Mira Books 336pp £6.99

In his previous series, one featuring a future sleuth in a dystopian Edinburgh, the other a half-Greek half-Scots private eye in modern Greece, Paul Johnston produced some of the best crime fiction of recent years. He writes as well as ever here, though the acknowledgements preceding this book refer to ‘the ups and downs of my recent life’ and there seems to be a considerable autobiographical element in the portrait of a once successful crime novelist, now 'blocked good and proper', dropped by his publishers, agent and wife, and overtaken by his professional rivals. That bitter state, familiar in fact and not unknown in fiction, leads on to a horror story, in which the author meets his last, greatest fan and is drawn into a sinister game with increasingly vicious revenge taken on everyone who ever slighted him. This is a nightmarish tale, but a very clever one.

The Alibi Man

By Tami Hoag

Orion 368pp £12.99

Elena Estes has disowned her rich family, stopped working as an undercover cop, and is getting herself together after a traumatic attack by working in a friend's stable.
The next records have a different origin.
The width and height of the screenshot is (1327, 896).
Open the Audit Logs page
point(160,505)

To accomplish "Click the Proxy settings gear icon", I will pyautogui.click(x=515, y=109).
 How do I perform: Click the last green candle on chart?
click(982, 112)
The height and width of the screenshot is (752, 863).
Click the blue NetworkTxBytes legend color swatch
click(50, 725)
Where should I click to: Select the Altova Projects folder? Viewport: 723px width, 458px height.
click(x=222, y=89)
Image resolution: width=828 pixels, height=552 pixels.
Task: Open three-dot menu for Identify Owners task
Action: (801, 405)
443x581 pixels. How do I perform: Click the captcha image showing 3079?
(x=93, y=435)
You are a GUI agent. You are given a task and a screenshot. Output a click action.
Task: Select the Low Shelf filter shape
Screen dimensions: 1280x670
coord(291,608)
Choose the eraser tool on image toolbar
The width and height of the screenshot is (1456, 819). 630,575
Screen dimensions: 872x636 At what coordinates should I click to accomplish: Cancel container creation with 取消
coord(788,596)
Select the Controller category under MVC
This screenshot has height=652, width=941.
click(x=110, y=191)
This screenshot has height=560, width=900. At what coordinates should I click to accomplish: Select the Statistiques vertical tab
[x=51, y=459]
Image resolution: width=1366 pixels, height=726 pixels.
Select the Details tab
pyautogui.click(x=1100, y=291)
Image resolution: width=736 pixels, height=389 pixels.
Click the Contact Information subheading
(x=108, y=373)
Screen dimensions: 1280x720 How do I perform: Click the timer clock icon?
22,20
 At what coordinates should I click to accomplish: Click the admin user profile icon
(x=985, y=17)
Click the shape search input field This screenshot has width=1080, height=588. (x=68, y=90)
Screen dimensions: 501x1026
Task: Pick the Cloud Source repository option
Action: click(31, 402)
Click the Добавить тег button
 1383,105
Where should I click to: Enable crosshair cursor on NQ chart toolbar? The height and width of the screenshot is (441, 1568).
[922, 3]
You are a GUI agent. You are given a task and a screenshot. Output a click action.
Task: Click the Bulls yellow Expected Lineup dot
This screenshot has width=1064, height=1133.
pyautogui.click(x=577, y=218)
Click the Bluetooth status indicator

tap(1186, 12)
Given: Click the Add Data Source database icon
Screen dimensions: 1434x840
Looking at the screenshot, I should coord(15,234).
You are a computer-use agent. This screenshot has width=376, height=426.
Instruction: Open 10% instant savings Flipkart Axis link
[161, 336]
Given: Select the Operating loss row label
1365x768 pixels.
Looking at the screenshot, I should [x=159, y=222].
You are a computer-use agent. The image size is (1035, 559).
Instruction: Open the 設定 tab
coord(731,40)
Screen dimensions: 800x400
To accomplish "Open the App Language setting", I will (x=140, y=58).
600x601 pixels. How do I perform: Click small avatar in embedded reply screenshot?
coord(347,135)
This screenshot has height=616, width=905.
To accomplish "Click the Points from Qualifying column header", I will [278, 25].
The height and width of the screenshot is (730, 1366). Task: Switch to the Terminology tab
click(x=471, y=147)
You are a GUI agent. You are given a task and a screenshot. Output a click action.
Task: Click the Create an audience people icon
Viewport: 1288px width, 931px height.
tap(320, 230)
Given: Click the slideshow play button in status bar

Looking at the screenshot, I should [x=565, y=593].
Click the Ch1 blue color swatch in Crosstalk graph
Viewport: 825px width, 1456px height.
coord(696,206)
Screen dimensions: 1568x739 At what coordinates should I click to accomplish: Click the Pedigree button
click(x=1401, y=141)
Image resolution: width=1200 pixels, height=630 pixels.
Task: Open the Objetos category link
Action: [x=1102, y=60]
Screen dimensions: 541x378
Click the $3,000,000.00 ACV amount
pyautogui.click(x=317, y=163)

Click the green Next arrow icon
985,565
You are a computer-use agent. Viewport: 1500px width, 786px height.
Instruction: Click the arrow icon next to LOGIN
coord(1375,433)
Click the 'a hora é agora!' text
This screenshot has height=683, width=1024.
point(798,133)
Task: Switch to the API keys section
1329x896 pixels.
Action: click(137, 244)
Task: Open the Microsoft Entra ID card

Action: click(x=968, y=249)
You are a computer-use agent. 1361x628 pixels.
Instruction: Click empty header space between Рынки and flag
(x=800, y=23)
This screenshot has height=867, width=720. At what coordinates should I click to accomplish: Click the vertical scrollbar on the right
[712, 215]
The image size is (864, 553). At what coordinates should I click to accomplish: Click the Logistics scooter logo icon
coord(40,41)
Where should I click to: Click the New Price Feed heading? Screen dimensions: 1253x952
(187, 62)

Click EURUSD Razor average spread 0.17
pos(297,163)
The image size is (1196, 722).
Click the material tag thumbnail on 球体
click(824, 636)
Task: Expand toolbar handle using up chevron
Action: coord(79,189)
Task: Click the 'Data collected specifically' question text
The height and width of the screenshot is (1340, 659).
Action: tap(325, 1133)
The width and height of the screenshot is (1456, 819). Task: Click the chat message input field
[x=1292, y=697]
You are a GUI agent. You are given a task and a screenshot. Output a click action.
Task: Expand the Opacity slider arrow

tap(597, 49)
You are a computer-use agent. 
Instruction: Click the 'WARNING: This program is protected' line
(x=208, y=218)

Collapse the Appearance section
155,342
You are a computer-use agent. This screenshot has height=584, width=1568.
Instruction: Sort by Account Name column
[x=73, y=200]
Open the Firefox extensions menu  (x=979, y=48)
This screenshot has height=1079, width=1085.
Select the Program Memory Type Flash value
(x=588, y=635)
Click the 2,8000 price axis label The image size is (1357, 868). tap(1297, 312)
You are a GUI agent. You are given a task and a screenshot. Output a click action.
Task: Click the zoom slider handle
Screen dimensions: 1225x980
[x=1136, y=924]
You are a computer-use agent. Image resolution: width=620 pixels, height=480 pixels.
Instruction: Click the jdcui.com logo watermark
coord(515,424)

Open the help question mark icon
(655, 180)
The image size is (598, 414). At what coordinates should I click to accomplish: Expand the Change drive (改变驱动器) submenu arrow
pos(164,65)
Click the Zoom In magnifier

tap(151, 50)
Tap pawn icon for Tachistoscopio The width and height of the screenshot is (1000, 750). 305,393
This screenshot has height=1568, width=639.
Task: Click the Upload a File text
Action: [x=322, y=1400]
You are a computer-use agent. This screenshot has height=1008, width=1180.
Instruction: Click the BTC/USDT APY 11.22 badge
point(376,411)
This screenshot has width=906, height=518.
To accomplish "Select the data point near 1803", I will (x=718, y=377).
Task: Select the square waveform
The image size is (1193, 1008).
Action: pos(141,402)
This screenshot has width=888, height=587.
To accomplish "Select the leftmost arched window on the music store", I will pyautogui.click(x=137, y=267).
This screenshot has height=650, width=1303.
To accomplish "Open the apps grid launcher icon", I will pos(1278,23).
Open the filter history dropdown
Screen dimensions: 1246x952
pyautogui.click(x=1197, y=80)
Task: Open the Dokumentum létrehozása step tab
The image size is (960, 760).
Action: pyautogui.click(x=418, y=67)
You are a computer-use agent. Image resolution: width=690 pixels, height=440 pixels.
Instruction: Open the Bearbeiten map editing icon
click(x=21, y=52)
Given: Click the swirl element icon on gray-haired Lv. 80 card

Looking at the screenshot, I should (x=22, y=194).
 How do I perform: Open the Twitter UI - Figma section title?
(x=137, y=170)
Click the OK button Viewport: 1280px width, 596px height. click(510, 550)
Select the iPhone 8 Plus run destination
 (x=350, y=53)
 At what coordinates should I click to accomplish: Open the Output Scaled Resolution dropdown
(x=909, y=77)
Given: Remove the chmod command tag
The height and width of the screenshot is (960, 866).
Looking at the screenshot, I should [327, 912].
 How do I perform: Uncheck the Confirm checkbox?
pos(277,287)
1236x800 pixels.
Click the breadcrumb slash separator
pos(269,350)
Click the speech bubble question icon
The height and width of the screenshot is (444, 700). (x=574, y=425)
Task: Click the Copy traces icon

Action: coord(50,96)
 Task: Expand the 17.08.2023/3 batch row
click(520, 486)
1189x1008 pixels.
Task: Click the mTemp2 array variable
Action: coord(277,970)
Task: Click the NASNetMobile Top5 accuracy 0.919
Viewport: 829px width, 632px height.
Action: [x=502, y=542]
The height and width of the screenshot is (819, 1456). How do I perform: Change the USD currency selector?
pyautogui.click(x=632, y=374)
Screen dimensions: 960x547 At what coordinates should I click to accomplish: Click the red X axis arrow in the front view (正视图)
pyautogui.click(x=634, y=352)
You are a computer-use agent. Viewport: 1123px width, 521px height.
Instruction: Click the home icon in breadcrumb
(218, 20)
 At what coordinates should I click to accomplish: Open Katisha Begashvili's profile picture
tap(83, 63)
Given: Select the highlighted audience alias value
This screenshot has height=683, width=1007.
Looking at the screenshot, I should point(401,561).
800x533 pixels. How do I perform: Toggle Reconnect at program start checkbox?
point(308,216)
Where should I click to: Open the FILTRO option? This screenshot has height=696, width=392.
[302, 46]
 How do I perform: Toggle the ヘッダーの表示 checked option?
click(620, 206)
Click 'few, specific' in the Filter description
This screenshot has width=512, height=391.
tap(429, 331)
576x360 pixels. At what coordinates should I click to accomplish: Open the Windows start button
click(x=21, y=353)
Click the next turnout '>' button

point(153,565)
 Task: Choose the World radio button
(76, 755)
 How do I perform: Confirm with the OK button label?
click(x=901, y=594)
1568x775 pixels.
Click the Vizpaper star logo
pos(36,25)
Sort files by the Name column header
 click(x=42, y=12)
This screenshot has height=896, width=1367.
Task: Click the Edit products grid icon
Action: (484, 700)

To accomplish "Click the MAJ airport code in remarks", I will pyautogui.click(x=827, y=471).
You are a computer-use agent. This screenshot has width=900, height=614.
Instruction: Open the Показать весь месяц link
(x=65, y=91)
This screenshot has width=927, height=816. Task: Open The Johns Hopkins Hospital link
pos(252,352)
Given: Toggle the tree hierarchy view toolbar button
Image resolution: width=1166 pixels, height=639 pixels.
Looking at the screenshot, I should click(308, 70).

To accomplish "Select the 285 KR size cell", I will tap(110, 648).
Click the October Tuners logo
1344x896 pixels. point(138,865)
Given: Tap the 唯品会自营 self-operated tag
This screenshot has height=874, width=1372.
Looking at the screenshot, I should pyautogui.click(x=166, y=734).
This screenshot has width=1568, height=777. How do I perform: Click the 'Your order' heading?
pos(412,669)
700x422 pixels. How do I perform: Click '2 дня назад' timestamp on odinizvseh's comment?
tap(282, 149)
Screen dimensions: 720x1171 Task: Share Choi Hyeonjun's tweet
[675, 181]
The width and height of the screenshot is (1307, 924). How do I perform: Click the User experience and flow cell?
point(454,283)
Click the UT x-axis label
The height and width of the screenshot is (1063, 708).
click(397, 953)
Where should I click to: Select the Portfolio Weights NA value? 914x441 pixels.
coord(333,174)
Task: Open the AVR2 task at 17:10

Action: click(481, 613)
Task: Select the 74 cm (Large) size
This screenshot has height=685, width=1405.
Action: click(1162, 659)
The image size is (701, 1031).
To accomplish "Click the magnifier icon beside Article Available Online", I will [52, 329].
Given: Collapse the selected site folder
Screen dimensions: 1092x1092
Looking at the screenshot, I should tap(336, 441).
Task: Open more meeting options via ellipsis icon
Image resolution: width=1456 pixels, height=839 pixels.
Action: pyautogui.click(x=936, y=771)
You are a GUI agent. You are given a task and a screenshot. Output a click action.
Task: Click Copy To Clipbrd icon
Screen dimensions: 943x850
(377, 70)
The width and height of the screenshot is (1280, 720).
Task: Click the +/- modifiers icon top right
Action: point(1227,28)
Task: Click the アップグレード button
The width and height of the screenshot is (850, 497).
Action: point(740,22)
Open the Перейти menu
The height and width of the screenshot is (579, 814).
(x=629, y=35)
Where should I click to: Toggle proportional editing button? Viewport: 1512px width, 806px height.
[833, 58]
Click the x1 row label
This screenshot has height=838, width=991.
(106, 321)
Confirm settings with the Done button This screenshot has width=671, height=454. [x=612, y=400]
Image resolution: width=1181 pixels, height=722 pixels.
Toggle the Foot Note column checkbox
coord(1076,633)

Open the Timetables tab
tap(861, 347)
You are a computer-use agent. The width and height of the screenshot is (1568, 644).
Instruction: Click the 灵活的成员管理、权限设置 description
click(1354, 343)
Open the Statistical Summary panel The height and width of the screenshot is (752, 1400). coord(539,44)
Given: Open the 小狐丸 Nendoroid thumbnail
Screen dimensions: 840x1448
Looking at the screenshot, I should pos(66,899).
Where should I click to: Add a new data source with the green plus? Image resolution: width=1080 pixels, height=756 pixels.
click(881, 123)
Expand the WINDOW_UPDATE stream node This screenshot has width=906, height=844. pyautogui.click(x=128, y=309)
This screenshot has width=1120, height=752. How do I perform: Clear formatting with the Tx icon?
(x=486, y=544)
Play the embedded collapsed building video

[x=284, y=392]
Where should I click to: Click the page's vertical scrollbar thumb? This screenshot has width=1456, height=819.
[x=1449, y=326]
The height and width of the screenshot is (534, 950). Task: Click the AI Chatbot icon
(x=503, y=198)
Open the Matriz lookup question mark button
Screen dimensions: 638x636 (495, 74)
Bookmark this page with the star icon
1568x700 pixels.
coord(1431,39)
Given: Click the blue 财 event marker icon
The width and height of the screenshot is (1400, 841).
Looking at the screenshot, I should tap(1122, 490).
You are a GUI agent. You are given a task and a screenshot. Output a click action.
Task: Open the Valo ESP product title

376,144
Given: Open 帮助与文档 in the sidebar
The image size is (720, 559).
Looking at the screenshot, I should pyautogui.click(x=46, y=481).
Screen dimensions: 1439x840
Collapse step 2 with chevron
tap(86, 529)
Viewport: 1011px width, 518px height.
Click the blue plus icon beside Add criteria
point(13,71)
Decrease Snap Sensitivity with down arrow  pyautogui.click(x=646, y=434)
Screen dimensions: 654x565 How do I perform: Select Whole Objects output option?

But when she finds the alligator-mauled body of another groom, Elena starts investigating, all the more enthusiastically when she realises that the chief suspect is her own one-time-fiancé, a man who has previously got away with rape and murder. He is one of the arrogant Palm Beach playboys who give each other alibis and buy themselves out of any trouble. But now the Russian mob has arrived in Florida and they play by different rules. To some extent this is writing by numbers: underdogs – grooms, detectives and even a bed-hopping professional polo player – are relatively decent, whilst politicians, lawyers, and the filthy rich have no redeeming features, and a Russian mobster is simply a cartoon villain; but the plot hangs together and the story swings snappily along.

The Lying Tongue

By Andrew Wilson

Canongate 320pp £10.99

Although it's set in Venice, this is not one of those travelogue crime novels worth saving up to read there, for the narrator, Adam, hardly sets foot outside the dusty palazzo where he has taken a job as companion, nurse and maid of all work to a famous, reclusive, one-book author. Andrew Wilson's previous book was the biography of Patricia Highsmith, and this clever first novel shares many of her qualities: nothing and nobody is what they seem, the victim and the villain are men, the atmosphere is unsettling, the mystery claustrophobic and a guilty conscience is surplus to requirements.

Devil’s Peak

By Deon Meyer

Hodder & Stoughton 416pp £14.99

One needs to become acclimatised to rapid switches of viewpoint between perpetrators, their victims and the cops, but as the fog of misunderstanding gradually clears it becomes clear that this is one of those entertainment fictions that teaches one more than any textbook or documentary. This thriller is a fascinating portrayal of one aspect of life in post-apartheid South Africa. The story's principal actors are a black, assegai-wielding former freedom fighter who turns into a vigilante and goes on a killing spree; a high-class tart; and a policeman who drinks to drown the screaming that's waiting inside his head: 'One day it will come out and I am scared that I am the one who will hear it.' It does come out and he is the one who hears it, winding up the tension to a gripping, shocking climax. Highly recommended.